4) Modification of Securities Laws
The Reform Act also consists of a number changes to securities laws that will have a substantial impact on capital markets. The Reform Act, for example, amends the Securities Act of 1933 to exempt from state registration securities qualified for national trading by the SEC and authorized to be listed on a national securities exchange. Currently, securities listed on exchanges specified by statute or SEC rule are exempt. The new law also directs the SEC to report on the risks and benefits of algorithmic trading in capital markets. The Act amends the Investment Company Act of 1940 to exempt from the definition of an “investment company,” for purposes of specified limitations applicable to such a company under the Act, a qualifying venture capital fund that has no more than 250 investors. Specifically, the bill applies to a venture capital fund that has less than $10 million in aggregate capital contributions and uncalled committed capital. Under current law, a venture capital fund is considered to be an investment company if it has more than 100 investors.
Furthermore, the new rules require the SEC to increase the 12-month sales threshold from $5 million to $10 million beyond which an issuer is required to provide investors with additional disclosures related to compensatory benefit plans.
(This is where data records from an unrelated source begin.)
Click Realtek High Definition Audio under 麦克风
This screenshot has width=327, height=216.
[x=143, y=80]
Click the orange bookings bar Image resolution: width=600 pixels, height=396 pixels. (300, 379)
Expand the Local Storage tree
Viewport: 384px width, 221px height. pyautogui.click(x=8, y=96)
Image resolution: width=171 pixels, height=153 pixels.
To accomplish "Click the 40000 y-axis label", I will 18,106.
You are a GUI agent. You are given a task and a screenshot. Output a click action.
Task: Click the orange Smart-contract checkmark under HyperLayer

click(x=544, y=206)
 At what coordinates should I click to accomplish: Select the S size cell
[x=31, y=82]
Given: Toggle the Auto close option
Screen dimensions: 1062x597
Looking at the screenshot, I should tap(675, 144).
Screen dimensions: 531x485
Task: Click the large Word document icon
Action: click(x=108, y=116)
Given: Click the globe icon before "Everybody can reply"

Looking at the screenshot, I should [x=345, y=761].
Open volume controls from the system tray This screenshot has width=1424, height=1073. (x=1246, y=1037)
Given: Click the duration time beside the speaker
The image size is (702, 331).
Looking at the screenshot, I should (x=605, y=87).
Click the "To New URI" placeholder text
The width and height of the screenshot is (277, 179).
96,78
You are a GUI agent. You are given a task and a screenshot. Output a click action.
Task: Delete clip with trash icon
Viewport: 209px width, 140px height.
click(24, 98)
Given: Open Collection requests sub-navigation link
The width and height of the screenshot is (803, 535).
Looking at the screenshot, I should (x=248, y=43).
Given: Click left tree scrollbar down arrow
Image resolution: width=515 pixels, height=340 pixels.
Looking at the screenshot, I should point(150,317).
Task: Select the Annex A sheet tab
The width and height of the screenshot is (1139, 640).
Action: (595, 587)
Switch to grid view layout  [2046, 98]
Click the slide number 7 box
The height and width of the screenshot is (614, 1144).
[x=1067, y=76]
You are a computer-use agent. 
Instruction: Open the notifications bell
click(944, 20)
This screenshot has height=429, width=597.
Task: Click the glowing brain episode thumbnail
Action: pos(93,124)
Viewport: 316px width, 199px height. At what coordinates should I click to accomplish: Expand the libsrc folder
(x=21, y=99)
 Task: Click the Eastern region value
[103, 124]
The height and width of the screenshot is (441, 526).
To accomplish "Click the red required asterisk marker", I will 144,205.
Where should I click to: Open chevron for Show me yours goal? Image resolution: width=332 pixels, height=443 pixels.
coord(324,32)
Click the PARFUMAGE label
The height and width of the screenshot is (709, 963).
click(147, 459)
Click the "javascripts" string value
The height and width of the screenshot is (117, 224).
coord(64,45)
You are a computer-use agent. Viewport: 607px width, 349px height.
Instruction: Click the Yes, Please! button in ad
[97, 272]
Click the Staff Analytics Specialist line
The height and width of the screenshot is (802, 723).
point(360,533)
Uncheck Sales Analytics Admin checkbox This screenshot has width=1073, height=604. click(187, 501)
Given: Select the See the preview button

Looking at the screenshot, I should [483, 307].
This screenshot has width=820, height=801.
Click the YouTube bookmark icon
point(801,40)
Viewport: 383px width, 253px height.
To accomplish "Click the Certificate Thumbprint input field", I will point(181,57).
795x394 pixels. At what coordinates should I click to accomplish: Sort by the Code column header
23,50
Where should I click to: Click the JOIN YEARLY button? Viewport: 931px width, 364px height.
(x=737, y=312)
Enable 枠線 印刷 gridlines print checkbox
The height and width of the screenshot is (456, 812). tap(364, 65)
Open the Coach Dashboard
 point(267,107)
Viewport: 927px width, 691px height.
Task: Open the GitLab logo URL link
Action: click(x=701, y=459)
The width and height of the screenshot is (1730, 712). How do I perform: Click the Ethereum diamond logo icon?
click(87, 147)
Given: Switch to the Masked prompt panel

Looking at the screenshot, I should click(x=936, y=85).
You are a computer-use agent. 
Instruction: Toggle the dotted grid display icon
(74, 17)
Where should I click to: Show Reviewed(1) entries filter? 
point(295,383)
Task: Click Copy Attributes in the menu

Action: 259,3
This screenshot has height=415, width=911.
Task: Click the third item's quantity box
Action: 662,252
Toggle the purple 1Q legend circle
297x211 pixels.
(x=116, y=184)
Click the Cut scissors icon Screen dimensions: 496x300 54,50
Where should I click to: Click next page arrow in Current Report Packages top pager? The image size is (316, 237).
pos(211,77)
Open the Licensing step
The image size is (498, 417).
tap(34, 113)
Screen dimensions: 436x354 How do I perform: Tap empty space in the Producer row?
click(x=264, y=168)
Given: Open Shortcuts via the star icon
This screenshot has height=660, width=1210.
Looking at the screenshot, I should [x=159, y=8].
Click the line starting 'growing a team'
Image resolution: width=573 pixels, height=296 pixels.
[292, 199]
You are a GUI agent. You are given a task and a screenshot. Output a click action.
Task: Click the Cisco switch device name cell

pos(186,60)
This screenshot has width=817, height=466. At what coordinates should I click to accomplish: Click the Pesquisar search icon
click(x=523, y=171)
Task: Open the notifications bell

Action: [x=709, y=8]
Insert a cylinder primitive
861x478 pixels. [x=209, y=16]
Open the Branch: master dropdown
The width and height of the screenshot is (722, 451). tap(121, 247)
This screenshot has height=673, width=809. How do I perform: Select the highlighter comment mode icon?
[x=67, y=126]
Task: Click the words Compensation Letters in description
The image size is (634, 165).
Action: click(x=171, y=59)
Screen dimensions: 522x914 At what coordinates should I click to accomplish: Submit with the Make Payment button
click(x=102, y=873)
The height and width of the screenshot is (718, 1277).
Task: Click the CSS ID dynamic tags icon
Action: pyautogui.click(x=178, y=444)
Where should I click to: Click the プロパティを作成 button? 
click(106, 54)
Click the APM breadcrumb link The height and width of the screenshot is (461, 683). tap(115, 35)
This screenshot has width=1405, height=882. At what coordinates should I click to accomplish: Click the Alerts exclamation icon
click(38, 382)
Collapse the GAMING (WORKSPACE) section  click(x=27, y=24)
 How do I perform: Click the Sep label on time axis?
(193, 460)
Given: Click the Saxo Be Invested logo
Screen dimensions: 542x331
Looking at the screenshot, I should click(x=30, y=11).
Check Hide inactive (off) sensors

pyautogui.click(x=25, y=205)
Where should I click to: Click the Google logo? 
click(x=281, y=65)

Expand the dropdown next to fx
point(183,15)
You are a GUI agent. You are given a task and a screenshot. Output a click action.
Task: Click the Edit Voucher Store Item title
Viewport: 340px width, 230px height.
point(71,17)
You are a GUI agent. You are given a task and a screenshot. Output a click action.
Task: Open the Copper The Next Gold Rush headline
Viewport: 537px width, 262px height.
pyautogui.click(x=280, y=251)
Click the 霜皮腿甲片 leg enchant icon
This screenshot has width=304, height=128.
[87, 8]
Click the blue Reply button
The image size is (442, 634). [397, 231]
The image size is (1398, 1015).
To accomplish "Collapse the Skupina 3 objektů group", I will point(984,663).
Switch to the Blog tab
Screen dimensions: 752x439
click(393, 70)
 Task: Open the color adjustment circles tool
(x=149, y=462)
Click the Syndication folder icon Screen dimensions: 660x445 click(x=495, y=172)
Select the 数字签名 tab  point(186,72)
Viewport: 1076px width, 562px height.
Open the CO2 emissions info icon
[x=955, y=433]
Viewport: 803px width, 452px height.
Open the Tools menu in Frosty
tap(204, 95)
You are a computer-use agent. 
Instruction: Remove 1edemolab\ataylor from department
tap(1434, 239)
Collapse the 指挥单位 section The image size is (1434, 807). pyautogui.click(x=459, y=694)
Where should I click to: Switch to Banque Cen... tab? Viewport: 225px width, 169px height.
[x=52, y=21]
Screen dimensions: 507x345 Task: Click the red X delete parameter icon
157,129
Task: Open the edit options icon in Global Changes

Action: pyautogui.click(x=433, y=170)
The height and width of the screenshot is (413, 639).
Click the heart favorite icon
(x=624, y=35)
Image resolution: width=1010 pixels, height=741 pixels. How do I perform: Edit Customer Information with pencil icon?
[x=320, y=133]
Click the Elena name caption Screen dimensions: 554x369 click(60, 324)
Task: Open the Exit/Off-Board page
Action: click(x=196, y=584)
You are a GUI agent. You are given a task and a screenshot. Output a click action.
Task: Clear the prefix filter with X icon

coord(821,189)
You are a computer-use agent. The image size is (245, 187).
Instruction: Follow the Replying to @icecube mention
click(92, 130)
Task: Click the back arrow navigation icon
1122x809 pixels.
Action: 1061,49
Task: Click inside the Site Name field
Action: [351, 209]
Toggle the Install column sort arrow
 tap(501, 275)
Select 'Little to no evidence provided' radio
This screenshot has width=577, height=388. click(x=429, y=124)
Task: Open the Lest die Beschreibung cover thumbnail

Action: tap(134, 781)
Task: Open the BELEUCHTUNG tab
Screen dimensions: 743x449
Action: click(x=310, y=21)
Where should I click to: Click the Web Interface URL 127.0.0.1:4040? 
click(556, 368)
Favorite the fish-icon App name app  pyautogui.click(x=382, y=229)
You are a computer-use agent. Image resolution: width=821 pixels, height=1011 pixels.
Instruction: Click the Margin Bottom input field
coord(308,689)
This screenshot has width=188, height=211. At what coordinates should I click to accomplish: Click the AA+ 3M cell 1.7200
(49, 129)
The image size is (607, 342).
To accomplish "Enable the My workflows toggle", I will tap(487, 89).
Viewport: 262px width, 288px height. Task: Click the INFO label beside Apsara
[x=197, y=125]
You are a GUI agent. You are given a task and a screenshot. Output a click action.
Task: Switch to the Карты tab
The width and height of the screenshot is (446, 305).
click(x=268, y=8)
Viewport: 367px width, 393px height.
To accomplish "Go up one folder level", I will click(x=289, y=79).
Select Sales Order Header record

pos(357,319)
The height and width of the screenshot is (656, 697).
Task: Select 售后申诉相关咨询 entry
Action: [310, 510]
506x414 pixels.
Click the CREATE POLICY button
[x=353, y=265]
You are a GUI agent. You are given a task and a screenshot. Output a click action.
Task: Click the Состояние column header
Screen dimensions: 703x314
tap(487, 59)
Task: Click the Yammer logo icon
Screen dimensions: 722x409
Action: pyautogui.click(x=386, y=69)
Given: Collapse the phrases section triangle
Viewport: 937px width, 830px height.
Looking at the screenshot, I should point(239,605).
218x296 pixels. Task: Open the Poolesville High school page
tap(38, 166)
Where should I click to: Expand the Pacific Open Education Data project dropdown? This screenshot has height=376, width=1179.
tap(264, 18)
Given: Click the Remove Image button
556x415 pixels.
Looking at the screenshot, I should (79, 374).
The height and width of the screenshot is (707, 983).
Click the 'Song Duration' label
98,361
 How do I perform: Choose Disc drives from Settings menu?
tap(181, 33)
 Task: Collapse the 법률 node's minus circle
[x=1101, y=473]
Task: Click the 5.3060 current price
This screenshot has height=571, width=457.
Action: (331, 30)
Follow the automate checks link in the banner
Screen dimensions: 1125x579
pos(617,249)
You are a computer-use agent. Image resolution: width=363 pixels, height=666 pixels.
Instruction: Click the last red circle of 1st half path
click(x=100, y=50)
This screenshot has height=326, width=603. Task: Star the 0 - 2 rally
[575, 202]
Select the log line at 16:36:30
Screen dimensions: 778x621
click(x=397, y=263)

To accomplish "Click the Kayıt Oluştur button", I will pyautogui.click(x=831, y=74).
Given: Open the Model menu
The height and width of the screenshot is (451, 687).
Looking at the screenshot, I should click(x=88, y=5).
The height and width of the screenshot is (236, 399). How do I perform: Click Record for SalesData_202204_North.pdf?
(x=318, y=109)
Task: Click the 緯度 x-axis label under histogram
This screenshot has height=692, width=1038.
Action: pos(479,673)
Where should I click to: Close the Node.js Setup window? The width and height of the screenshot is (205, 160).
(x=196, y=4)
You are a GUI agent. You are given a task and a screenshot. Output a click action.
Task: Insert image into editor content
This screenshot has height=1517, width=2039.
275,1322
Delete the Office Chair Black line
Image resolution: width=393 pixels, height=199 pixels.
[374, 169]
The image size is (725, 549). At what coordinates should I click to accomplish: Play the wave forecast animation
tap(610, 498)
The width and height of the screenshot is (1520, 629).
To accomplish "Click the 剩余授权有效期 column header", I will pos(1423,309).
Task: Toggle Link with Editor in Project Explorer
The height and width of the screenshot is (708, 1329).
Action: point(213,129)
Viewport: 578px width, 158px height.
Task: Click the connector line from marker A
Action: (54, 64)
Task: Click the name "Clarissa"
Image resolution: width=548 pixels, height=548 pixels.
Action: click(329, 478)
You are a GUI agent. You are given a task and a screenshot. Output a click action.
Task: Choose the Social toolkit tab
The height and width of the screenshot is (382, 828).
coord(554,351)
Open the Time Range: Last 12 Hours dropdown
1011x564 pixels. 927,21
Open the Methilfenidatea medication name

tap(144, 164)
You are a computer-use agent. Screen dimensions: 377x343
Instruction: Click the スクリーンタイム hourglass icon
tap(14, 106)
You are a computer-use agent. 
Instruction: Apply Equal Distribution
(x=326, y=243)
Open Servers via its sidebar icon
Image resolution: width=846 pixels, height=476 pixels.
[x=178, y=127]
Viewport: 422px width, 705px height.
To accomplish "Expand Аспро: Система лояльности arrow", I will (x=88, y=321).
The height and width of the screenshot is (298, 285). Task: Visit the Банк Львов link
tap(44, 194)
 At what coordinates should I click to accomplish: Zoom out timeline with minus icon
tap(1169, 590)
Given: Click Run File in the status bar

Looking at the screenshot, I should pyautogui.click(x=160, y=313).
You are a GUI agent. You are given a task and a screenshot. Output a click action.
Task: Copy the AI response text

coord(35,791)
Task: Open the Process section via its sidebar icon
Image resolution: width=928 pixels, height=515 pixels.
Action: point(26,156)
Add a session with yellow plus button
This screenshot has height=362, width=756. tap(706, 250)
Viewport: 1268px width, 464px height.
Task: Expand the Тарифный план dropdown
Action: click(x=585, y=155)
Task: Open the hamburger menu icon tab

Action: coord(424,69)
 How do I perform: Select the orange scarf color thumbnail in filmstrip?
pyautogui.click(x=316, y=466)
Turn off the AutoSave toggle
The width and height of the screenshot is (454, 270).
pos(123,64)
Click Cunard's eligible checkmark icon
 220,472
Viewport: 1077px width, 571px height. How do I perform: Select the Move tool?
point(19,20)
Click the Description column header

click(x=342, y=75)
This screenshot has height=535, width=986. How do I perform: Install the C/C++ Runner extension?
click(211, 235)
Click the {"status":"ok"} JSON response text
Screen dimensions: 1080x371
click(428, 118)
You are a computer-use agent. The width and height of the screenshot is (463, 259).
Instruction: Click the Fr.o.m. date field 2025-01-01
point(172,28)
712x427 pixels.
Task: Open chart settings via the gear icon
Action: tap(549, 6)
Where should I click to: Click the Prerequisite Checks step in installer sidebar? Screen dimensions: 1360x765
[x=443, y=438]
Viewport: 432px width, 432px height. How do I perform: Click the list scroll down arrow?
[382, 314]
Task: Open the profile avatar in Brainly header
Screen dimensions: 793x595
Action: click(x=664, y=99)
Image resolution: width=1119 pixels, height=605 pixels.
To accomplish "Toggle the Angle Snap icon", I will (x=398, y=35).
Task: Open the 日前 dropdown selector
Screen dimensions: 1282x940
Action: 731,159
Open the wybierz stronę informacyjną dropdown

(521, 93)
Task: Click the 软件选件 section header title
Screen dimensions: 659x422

The bill also expands the applicability to issuers of “Regulation A+”, which exempts certain smaller offerings from securities registration requirements.
5) Treatment of Non-U.S. Banks
For European and other Non-U.S. banks the new rules mean that while they are subject the some reliefs that are available to all banks like the modification of the Volcker role discussed above. Several other aspects will probably not be applicable to non-U.S. institutions For instance, the elements that are based on an institution’s since it eligibility is assessed with respect to an institution’s global assets.
The Reform Act does not roll back the Dodd-Frank Act entirely, instead the changes compared to the size of the latter bill are limited in number but contain some very significant modifications and what the consequences of these changes will be remains to be seen. So, these rule changes itself may not pose a meaningful threat to the regulatory framework introduced in response to the wrongdoings and implosion of the financial sector in 2007 and the following years. The real danger, however, lies in the aspect of changing rules introduced only 8 years that were to thwart the shortcomings and greed of financial institutions. In fact, as Republicans have made clear on various occasions, for them the Reform Act was just the beginning and talk and preparations are already ongoing to further modifications, for examples, of the Volcker rule to allow banks making riskier bets with depositors’ money and the Fed, for example, has already proposed to tailor the ‘enhanced supplementary leverage ratio’ requirements, which would practically ease the limits on how much the largest banks can borrow. At the same time the CFPB has halted the agency’s continuing investigations into finance companies in a sign of the President’s influence and intentions for the financial industry. A trend that, in the words of former Vice chair of the Federal Reserve Stanley Fischer, are troubling signs of a drive to return to the status quo that preceded the 2008 financial crisis.